● **Your instructions**: Lines with the word "beside": copy all of them from the entries below.

● **Source material**:
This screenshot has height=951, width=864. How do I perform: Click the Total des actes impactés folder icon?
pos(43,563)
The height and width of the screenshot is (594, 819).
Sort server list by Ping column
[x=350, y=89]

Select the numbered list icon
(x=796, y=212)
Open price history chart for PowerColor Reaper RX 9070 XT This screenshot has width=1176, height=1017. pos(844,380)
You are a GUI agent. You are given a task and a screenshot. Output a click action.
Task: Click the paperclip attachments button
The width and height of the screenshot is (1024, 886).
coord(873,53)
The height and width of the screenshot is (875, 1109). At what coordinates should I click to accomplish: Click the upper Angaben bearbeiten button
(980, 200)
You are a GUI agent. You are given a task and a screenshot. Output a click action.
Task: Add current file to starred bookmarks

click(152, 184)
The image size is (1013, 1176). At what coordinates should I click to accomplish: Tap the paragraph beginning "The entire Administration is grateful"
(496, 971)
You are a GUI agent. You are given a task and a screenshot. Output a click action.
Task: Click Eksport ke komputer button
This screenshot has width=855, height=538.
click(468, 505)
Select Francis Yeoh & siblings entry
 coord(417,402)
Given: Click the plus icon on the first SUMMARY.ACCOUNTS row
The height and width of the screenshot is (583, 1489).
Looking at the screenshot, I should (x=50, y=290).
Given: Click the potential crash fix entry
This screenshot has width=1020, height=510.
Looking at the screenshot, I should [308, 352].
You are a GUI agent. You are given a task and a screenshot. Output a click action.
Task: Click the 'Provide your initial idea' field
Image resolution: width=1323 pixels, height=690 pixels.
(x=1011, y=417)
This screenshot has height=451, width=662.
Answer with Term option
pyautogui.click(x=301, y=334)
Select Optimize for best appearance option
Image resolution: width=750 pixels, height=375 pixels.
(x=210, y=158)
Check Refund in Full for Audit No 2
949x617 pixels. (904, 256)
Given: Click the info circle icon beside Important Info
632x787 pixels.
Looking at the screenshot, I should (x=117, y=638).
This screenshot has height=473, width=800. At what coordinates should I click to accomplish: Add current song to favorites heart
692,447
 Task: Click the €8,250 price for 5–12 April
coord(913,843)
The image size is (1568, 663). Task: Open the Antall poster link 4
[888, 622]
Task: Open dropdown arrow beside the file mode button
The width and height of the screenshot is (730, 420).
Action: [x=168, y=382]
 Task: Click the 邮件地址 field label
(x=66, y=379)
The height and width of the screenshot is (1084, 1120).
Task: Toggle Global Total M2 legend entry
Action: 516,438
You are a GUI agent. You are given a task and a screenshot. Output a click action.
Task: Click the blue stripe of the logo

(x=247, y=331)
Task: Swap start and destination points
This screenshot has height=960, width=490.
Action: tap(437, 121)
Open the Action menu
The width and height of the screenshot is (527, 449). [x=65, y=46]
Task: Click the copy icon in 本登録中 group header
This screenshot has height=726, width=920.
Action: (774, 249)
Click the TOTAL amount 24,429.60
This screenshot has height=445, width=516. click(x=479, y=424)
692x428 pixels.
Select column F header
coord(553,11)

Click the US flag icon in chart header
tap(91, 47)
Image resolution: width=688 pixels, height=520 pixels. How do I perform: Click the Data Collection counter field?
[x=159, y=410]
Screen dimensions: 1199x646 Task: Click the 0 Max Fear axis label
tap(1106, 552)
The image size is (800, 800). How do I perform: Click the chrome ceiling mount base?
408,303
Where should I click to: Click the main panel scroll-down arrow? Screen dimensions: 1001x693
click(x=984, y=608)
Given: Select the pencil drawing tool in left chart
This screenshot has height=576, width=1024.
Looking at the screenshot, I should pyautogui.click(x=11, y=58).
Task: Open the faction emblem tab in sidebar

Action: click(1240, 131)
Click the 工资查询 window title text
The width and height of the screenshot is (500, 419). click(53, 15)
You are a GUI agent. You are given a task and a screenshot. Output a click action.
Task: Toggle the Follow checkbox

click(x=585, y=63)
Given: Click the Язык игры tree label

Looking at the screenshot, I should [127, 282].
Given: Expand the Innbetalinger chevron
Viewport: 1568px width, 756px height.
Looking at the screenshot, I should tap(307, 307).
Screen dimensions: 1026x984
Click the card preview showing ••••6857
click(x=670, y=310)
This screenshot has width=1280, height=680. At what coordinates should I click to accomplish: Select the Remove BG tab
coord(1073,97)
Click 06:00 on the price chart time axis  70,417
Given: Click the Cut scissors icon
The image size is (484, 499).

● **Task output**:
Given: Click the info circle icon beside Important Info
Task: Open dropdown arrow beside the file mode button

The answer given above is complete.